An Effective Bifunctional Aldehyde Linchpin for Type II Anion Relay Chemistry: Development and Application to the Synthesis of a C16–C29 Fragment of Rhizopodin

Abstract

The design, synthesis, and validation of a new bifunctional aldehyde linchpin for Type II anion relay chemistry have been achieved. For this linchpin, the initial nucleophilic addition proceeds under Felkin–Anh control to generate the syn-alkoxide, which undergoes a 1,4-Brook rearrangement to relay the negative charge, thus leading to the formation of a dithiane-stabilized carbanion. Subsequent trapping with an electrophile furnishes a tricomponent adduct with an embedded propionate subunit, a ubiquitous structural motif found in polyketides. The utility of this new linchpin is demonstrated with the construction of a potential C16–C29 fragment for the synthesis of rhizopodin, an actin-binding macrolide.

Propionate and polypropionate subunits are ubiquitous structural motifs found in many polyketide natural products possessing diverse biological properties.¹ Stereocontrolled synthesis of such structural motifs has attracted considerable interest in the synthetic community due to the challenges that arise from the inherent architectural complexity of many bioactive natural products.² Multicomponent anion relay chemistry (ARC), a highly effective, stereocontrolled fragment union process pioneered in our laboratory,³ holds significant promise for the rapid construction of diverse polyketide natural products.

Over the past decade, we have reported extensive studies in the area of fragment union.⁴ In the area of through-space anion relay chemistry (ARC) (i.e., negative charge migration), we exploited [1,n]-Brook rearrangements that have led to the discovery of Type I and Type II ARC union tactics (Figure 1).⁵ In Type I ARC, an anion is first generated on linchpin 1 facilitated by an anion-stabilizing group (ASG, e.g., dithiane), which adds to an epoxide to form an alkoxide (2). Upon Brook rearrangement, the negative charge is relayed back to the originating carbon, which is then terminated with either the same electrophile (i.e., homocoupling) or a different electrophile (i.e., heterocoupling) to deliver the three-component adduct 3. In Type II ARC, an external nucleophile is first added to a bifunctional linchpin (4) to generate alkoxide 5, which upon triggering the Brook rearrangement, either by change in solvent polarity, temperature, and/or counterion, the negative charge is then transferred to a new carbon site.^5b Subsequent trapping with an electrophile furnishes the three-component adduct 6. Linchpins can also be added in iterative fashion to form multicomponent adducts such as 8 via a process not dissimilar to living polymerization.⁶

Figure 1.

Through-space Type I and Type II ARC tactics. ASG: Anion-Stabilizing Group.

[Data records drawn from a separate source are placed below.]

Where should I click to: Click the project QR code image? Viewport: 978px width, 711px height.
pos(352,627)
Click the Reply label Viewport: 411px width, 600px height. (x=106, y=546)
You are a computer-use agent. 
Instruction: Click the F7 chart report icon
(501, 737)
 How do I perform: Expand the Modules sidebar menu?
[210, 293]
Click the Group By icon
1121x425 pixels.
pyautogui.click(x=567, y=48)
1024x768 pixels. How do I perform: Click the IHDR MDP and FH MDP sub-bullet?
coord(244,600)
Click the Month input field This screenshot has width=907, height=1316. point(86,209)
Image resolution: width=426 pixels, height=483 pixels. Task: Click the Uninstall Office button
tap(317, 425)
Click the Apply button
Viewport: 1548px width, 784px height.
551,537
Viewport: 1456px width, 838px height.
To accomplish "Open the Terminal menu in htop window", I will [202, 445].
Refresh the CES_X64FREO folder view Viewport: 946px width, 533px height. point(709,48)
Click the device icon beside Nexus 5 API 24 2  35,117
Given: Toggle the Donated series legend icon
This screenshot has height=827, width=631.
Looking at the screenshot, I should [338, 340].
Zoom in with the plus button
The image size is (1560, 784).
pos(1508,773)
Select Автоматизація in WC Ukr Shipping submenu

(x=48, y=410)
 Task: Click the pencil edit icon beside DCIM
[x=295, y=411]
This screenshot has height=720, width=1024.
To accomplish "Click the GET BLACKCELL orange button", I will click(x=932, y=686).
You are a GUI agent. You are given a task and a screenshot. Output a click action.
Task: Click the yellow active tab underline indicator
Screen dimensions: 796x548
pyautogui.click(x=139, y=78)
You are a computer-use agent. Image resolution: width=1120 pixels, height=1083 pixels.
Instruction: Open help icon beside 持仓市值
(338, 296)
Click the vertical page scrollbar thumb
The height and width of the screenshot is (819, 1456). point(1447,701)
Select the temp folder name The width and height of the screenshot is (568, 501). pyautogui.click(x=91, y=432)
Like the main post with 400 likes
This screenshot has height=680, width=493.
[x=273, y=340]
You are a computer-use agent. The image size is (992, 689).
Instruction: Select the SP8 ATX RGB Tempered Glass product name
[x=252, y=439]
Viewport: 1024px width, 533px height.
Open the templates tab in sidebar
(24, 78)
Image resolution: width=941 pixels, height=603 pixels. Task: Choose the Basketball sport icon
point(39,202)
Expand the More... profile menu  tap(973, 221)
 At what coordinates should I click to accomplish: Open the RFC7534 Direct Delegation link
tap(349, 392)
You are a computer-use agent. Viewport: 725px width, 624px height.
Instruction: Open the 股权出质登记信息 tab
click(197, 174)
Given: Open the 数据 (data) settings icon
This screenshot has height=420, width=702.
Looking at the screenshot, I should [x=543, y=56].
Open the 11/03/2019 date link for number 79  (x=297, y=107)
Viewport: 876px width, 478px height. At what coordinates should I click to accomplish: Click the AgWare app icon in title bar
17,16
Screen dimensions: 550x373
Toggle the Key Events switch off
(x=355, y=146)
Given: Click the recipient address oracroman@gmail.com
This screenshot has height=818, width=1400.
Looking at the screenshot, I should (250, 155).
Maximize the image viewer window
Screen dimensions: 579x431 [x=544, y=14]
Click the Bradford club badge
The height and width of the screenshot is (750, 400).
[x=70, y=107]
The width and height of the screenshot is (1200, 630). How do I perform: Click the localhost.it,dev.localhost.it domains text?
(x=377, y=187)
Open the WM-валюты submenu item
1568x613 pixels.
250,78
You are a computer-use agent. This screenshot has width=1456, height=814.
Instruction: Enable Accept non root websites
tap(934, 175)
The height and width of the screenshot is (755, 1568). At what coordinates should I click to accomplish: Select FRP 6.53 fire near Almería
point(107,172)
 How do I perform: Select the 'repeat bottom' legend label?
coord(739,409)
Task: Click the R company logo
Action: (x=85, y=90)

Given the considerable potential of the multicomponent ARC tactic in assembling diverse molecular scaffolds with precise stereocontrol, we initiated a program to focus on the design, synthesis, and validation of a new aldehyde linchpin 9 that would enable the construction of propionate-containing natural products exploiting the Type II ARC tactic. The proposed Type II ARC tactic with linchpin 9 is depicted in Figure 2A. Here, addition of an external nucleophile to the aldehyde (9) would proceed under Felkin–Anh control⁷ to generate syn-alkoxide 10, which would then undergo 1,4-Brook rearrangement, triggered by the addition of a polar additive (i.e., HMPA), to form anionic dithiane 11. Termination with an electrophile would deliver the three-component adduct 12, which upon reductive dithiane removal would reveal a methylene group (13) or upon dithiane hydrolysis a carbonyl group (14) for further functionalization.

Figure 2.

(A) Type II ARC employing aldehyde linchpin 9. (B) Linchpin synthesis in racemic series.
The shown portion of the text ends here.